In the first place, licensure is the key to the control that the medical profession can exercise over the number of physicians. To understand why this is so requires some discussion of the structure of the medical profession. The American Medical Association is perhaps the strongest trade union in the United States. The essence of the power of a trade union is its power to restrict the number who may engage in a particular occupation. This restriction may be exercised indirectly by being able to enforce a wage rate higher than would otherwise prevail. If such a wage rate can be enforced, it will reduce the number of people who can get jobs and thus indirectly the number of people pursuing the occupation. This technique of restriction has disadvantages. There is always a dissatisfied fringe of people who are trying to get into the occupation. A trade union is much better off if it can limit directly the number of people who enter the occupation—who ever try to get jobs in it. The disgruntled and dissatisfied are excluded at the outset, and the union does not have to worry about them.
The American Medical Association is in this position. It is a trade union that can limit the number of people who can enter. How can it do this? The essential control is at the stage of admission to medical school. The Council on Medical Education and Hospitals of the American Medical Association approves medical schools. In order for a medical school to get and stay on its list of approved schools it has to meet the standards of the Council. The power of the Council has been demonstrated at various times when there has been pressure to reduce numbers. For example, in the 1930’s during the depression, the Council on Medical Education and Hospitals wrote a letter to the various medical schools saying the medical schools were admitting more students than could be given the proper kind of training. In the next year or two, every school reduced the number it was admitting, giving very strong presumptive evidence that the recommendation had some effect.

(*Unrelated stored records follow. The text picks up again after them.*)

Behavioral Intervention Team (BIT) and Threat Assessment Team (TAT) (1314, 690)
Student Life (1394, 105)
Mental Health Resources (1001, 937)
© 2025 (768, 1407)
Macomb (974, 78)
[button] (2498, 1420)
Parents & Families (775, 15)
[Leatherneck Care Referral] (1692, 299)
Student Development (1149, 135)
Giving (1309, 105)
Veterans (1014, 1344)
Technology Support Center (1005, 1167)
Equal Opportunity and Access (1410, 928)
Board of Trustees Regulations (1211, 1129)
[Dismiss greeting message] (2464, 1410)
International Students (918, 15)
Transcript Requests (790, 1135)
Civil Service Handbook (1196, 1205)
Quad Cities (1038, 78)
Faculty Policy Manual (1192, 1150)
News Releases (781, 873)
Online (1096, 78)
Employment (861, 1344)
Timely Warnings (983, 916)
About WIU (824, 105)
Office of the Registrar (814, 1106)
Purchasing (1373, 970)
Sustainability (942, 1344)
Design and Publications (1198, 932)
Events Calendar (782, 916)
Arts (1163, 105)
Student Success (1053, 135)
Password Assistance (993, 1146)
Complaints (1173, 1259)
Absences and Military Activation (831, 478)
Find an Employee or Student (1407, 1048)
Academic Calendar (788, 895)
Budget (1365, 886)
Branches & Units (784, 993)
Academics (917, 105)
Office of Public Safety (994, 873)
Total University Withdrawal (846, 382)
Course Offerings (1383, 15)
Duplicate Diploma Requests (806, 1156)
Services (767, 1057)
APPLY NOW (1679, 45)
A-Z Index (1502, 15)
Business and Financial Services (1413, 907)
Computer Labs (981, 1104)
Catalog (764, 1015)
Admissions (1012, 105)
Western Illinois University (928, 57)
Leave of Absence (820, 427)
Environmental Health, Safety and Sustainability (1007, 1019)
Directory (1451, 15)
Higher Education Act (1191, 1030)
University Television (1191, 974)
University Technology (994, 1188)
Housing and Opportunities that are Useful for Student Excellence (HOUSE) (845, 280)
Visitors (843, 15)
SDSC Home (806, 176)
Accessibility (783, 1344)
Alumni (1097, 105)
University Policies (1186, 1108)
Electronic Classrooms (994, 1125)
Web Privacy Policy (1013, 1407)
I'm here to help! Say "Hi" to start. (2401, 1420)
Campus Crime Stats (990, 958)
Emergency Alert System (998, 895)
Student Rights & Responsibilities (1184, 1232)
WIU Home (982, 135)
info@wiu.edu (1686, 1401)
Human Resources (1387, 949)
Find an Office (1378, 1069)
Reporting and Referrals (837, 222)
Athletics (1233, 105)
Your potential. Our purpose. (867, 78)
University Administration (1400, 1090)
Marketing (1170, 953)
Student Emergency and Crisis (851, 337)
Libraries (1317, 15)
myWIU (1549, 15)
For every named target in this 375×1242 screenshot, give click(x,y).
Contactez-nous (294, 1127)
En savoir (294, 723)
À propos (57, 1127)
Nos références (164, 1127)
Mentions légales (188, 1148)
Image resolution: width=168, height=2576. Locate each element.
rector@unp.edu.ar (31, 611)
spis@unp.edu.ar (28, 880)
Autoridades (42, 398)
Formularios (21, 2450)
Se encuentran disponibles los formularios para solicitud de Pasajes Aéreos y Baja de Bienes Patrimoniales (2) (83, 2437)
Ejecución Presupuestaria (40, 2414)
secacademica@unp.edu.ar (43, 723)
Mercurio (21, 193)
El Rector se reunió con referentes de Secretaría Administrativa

Why does the Council’s approval matter so much? If it abuses its power, why don’t unapproved medical schools arise? The answer is that in almost every state in the United States, a person must be licensed to practice medicine, and to get the license, he must be a graduate of an approved school. In almost every state, the list of approved schools is identical with the list of schools approved by the Council on Medical Education and Hospitals of the American Medical Association. That is why the licensure provision is the key to the effective control of admission. It has a dual effect. On the one hand, the members of the licensure commission are always physicians and hence have some control at the step at which men apply for a license. This control is more limited in effectiveness than control at the medical school level. In almost all professions requiring licensure, people may try to get admitted more than once. If a person tries long enough and in enough jurisdictions he is likely to get through sooner or later. Since he has already spent the money and time to get his training, he has a strong incentive to keep trying. Licensure provisions that come into operation only after a man is trained therefore affect entry largely by raising the costs of getting into the occupation, since it may take a longer time to get in and since there is always some uncertainty whether he will succeed. But this rise in cost is nothing like so effective in limiting entry as is preventing a man from getting started on his career. If he is eliminated at the stage of entering medical school, he never comes up as a candidate for examination; he can never be troublesome at that stage. The efficient way to get control over the number in a profession is therefore to get control of entry into professional schools.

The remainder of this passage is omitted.